▸ **原文節選**

BOOL IsConcavePolygon(IGPolygon * poly)
{ // 思路:
// 把兩個邊作為向量:進行差積
// 然後按下列規則判斷:
// 如果全部大于等于零則是凸多邊形。
// 如果全為零,則是所有邊共線;
// 小于零則表明是凹多邊形;
if (!poly)
return FALSE;
long pathcount;
GLdouble coord[3];
poly->get_PathCount(&pathcount);
IGPath *path = NULL;
if (pathcount < 1)
{// 至少要有一條曲線
return FALSE;
}
else if (pathcount < 2)
{// 一條曲線圍成的多邊形
std::vector<GLdouble> nodeArray;
for (long i = 0; i < pathcount; i++)
{// 閉合曲線數量==1
poly->GetPath(i,&path);
long nodecount;
path->get_NodeCount(&nodecount);
if (nodecount < 3)// 不足3個點無法組成面
continue;
IGNode *node = NULL;
for (long j = 0; j < nodecount; j++)
{// 曲線上節點數
path->GetNode(j,&node);
if (!node) continue;
node->get_X(&coord[0]);
node->get_Y(&coord[1]);
node->get_Z(&coord[2]);
nodeArray.push_back(coord[0]);
nodeArray.push_back(coord[1]);
nodeArray.push_back(coord[2]);
node->Release();
}
}
// 起點和終點要重合(系統做多邊形時已經将其首尾坐标重合了)
//nodeArray.push_back(nodeArray.at(0));
//nodeArray.push_back(nodeArray.at(1));
//nodeArray.push_back(nodeArray.at(2));
// 判斷凹凸性
int node_size = nodeArray.size() / 3;
for (int i = 0; i < node_size-1; i++)
{
GLdouble res = Dot(nodeArray[i*3],nodeArray[i*3+1],nodeArray[i*3+2],
nodeArray[(i+1)*3],nodeArray[(i+1)*3]+1,nodeArray[(i+1)*3]+2);
if (res < 0) // 凹多邊形
{
nodeArray.clear();
return TRUE;
}
}
nodeArray.clear();
}
else
{// 多條曲線圍成的多邊形 - 還有問題
// 思路: 第一重判斷 : 組成多邊形的的閉合曲線中任意一條圍成的是凹多邊形,則為凹多邊形
// 第二重判斷 : (簡單判斷,并不準确,但速度快) 判斷每條曲線的範圍矩形是否相交或包含,是則為凹多邊形,否則為凸多邊形
// 多條閉合曲線組成凹多邊形兩兩不想交這種情況存在嗎? 也許隻有飛地适合這種情況如:本土和飛地不直接相連
// 暫時認為凡是由多條曲線組成的多邊形都是凹多邊形 2010.5.18 ml
return TRUE;
}
// 凸多邊形
return FALSE;
}
GLdouble Dot(GLdouble x1,GLdouble y1,GLdouble z1,GLdouble x2,GLdouble y2,GLdouble z2)
{
GLdouble res = x1*x2 + y1*y2 + z1*z2;
return res;
}
源代碼二:(跟上面的有些不同)
///
// draw a simple concave quad
///
void draw1()
{
// define concave quad data (vertices only)
// 0 2
// \ \/ /
// \3 /
// \/
// 1
GLdouble quad1[4][3] = { {-1,3,0}, {0,0,0}, {1,3,0}, {0,2,0} };
// We are going to do 2-pass draw: draw to stencil buffer first,
// then draw to color buffer.

▸ **作答要求**
• a. 根據這段節選的註解,由多條曲線組成的多邊形暫時被當作哪一種多邊形?
• b. 請原樣輸出這段節選中的一部分:從含有「BOOL IsConcavePolygon(IGPolygon *」的字句開始,到「(pathcount < 1)」為止。
資料中的各行與此處無關。

▸ **提供資料**
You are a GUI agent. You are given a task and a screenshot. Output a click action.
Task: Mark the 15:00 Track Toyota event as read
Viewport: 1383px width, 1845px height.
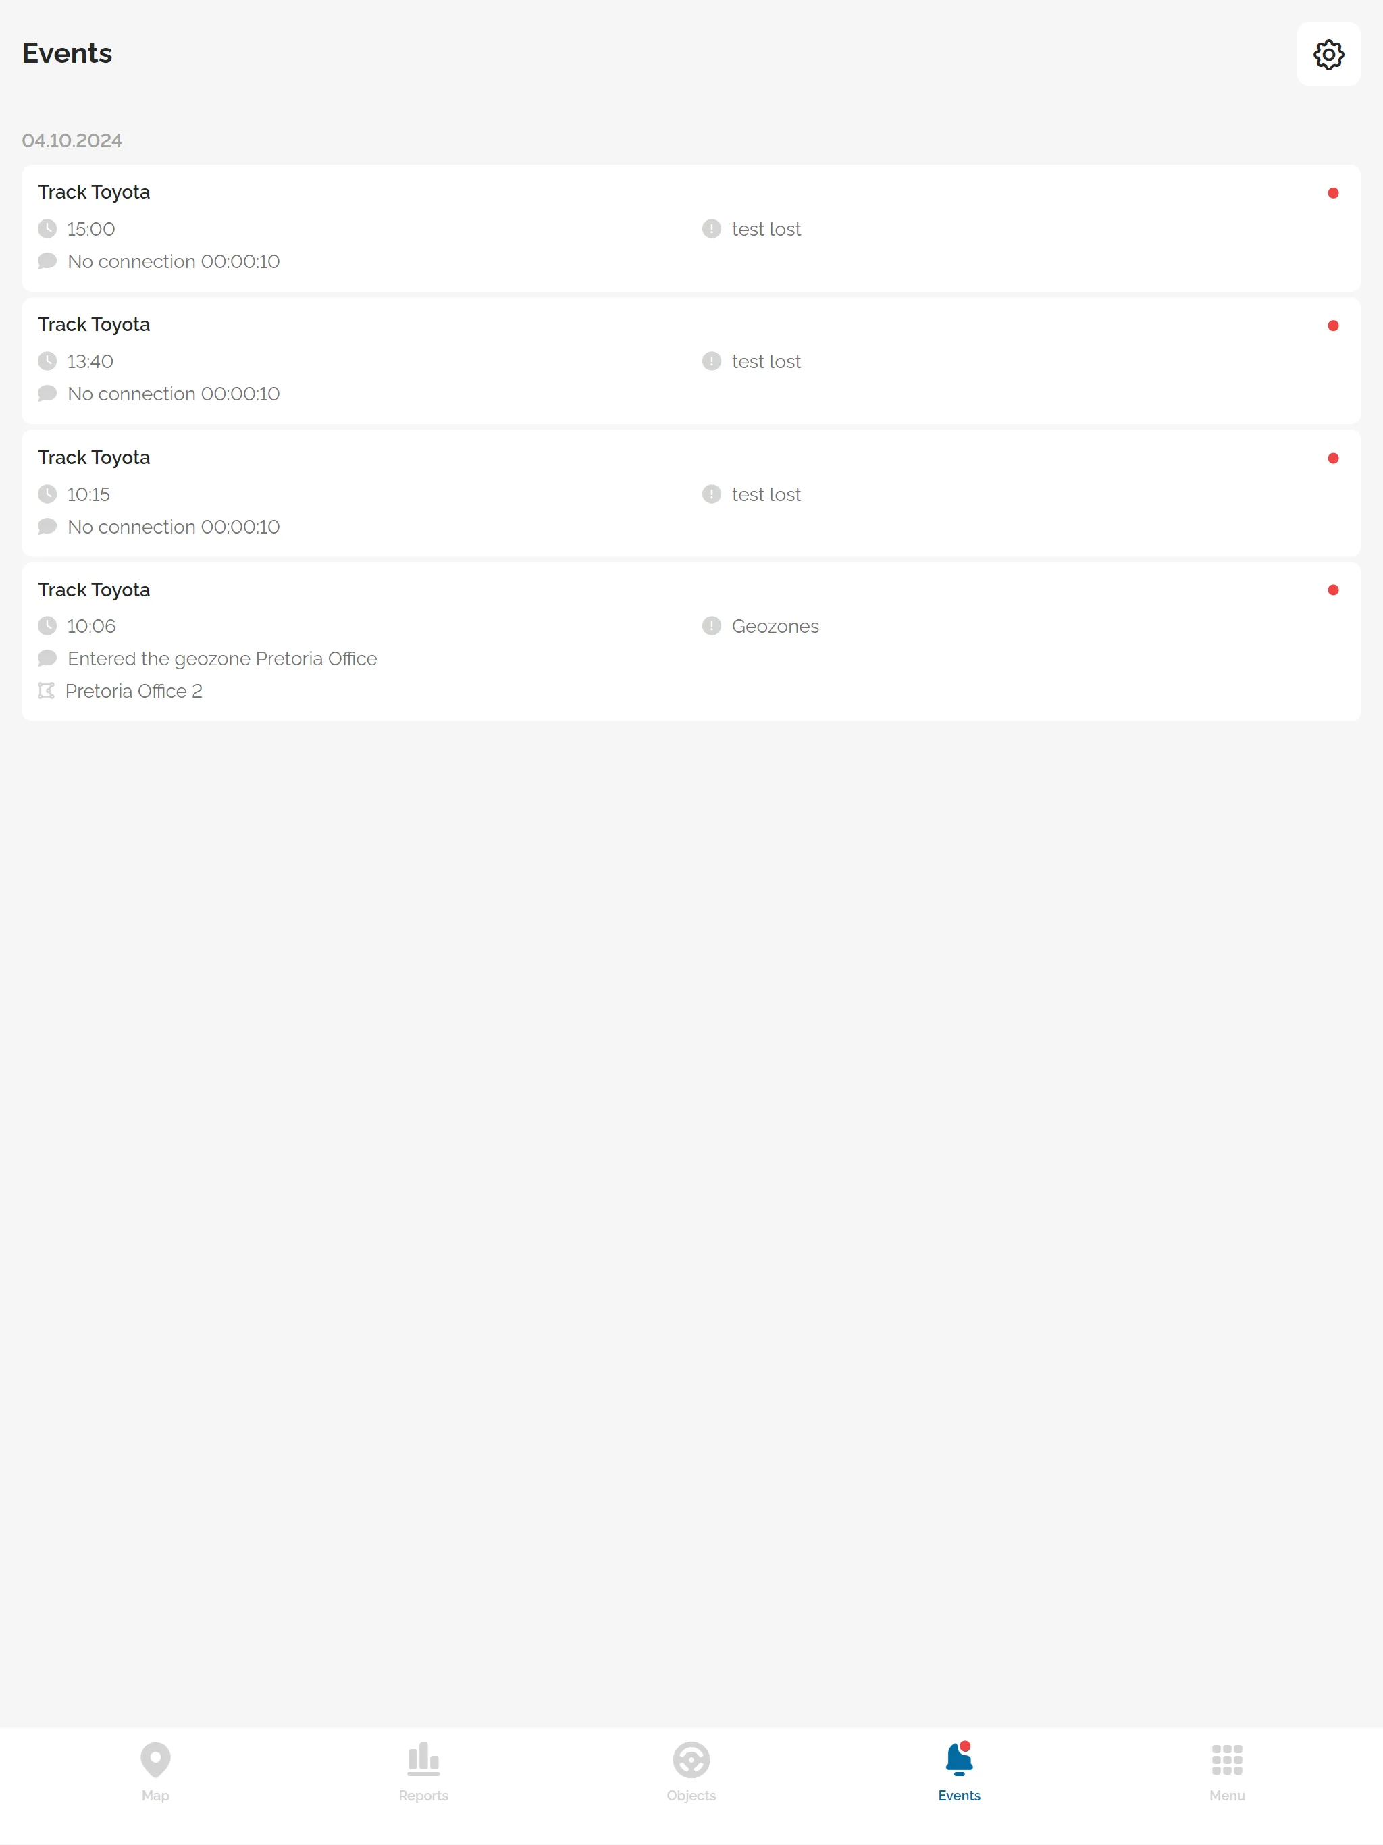pos(1334,193)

▸ **最終答案**
• a. 凹多邊形。

• b.
BOOL IsConcavePolygon(IGPolygon * poly)
{ // 思路:
// 把兩個邊作為向量:進行差積
// 然後按下列規則判斷:
// 如果全部大于等于零則是凸多邊形。
// 如果全為零,則是所有邊共線;
// 小于零則表明是凹多邊形;
if (!poly)
return FALSE;
long pathcount;
GLdouble coord[3];
poly->get_PathCount(&pathcount);
IGPath *path = NULL;
if (pathcount < 1)